If they are suppressed, for instance by an abstract form of teaching that replaces living pictures with dry intellectual concepts, these forces “will burst out elsewhere if they are not brought to the surface [of consciousness] in pictorial representation.” He singles out the teaching of the alphabet via abstract symbols (rather than via living pictures in which these symbols are buried) as an example of abstract instruction that inhibits the child’s spontaneous powers of imagination.
And what is the consequence of such a displacement? “Rebels, revolutionaries, dissatisfied people; people who do not know what they want because they want something that one cannot know,” is Steiner’s response. “They want something that is incompatible with any possible social order; something . . . that should have entered their fantasy but did not; instead it entered into their agitated social activities.” In brief, forces intended to arise in the realm of imaginative thinking erupt instead at the level of brute will.
Put differently, children come into the world with image-making forces arising from their pre-birth existence in the spiritual world. Because these creative forces belong to the heavens, they cannot find their rightful expression in the physical world and must remain in the realm of heavenly imaginations, a realm to which children are still directly connected. But if for some reason (abstract education is perhaps only one) the activity of these heavenly imaginations is staunched in the children at the level of their conscious thought-pictures, then it runs the risk of bursting out instead at the level of unconscious will.
Steiner, C.S. Lewis, and others have pointed to a law of the spirit according to which a constructive force at the level of thinking or consciousness (as carried, say, by the nervous system) will be experienced as destructive if displaced to the level of unconscious will (as carried, say, by the metabolic system), and vice versa. Consider only the “constructive” processes of digestion, which have their rightful place in our metabolic organs and which, if displaced via the blood to the fluids surrounding the upper nervous system and brain, may be experienced as excruciating migraine. And likewise, notice how the cut-and-thrust gesture of incisive, penetrating thinking, if displaced into the will, may appear as pugilist aggression and violence.

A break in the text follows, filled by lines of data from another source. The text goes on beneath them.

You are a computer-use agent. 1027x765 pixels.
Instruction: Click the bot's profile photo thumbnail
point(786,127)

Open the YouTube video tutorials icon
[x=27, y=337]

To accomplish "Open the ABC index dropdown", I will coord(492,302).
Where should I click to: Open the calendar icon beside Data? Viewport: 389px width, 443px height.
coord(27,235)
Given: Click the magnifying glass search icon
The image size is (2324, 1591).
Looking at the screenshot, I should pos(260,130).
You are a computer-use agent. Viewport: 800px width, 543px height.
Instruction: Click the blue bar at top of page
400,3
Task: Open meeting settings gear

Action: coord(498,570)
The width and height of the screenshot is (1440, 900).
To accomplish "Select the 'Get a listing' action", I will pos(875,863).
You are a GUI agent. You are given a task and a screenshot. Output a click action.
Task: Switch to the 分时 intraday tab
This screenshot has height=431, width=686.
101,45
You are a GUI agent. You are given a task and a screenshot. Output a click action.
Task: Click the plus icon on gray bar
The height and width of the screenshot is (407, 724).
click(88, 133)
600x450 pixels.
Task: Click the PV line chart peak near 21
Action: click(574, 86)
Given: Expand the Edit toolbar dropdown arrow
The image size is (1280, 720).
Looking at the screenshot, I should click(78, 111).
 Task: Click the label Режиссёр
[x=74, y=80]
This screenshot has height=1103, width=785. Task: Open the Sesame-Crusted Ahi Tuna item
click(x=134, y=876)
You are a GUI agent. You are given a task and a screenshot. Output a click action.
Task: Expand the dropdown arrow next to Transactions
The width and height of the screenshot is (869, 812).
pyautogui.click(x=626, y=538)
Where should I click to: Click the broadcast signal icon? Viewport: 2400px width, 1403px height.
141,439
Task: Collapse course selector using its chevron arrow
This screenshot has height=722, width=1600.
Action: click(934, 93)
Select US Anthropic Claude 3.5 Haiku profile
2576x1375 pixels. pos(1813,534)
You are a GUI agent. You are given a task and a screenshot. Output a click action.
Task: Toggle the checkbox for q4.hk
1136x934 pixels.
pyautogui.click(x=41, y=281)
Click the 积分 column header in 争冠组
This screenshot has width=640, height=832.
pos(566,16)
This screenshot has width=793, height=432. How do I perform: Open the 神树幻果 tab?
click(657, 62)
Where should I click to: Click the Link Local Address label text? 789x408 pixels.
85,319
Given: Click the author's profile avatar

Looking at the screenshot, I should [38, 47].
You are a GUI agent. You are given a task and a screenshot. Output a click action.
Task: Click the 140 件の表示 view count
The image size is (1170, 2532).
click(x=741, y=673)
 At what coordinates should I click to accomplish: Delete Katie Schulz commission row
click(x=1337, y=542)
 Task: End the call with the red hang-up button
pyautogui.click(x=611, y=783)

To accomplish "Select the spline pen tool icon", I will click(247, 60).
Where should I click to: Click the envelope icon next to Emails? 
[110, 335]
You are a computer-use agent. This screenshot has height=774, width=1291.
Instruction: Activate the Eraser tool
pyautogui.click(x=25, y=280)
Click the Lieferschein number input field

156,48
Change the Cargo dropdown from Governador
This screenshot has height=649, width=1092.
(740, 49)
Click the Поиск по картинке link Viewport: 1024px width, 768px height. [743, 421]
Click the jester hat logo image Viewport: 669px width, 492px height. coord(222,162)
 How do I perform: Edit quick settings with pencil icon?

In other words, if children come into the world bearing heavenly picture-making forces and fail to find rightful outlets for these creative forces in their worlds of imagination, these same constructive powers may well erupt as destructive forces at the level of volition and action –– “in strife and bloodshed instead of imaginations”, as Steiner puts it.
“No wonder that the individuals who destroy the social fabric actually have the feeling that they are doing good,” he concludes. “For what do they sense in themselves? They feel heaven within themselves . . . .”
Wherever we find children––in the West, the East, or the Middle East––who have been robbed by their education or their culture of the opportunity to tap into their heaven-creative powers of picture-making, we can expect to find schools of earth-destructive terrorists. At the root of “radicalized” terrorism we may discern, faintly, pictures of mighty heavenly forces that have been denied their rightful place.
Radiance of the heavens will there confront us, albeit in distorted form, as the wrath of heaven.
[1] Rudolf Steiner, Spiritual Science as a Foundation for Social Forms (Dornach, 6 August – 11 September 1920), Lecture XVI of 11 September. I am indebted to Patrice Maynard, Director of Publications and Development at the Research Institute for Waldorf Education, for this reference.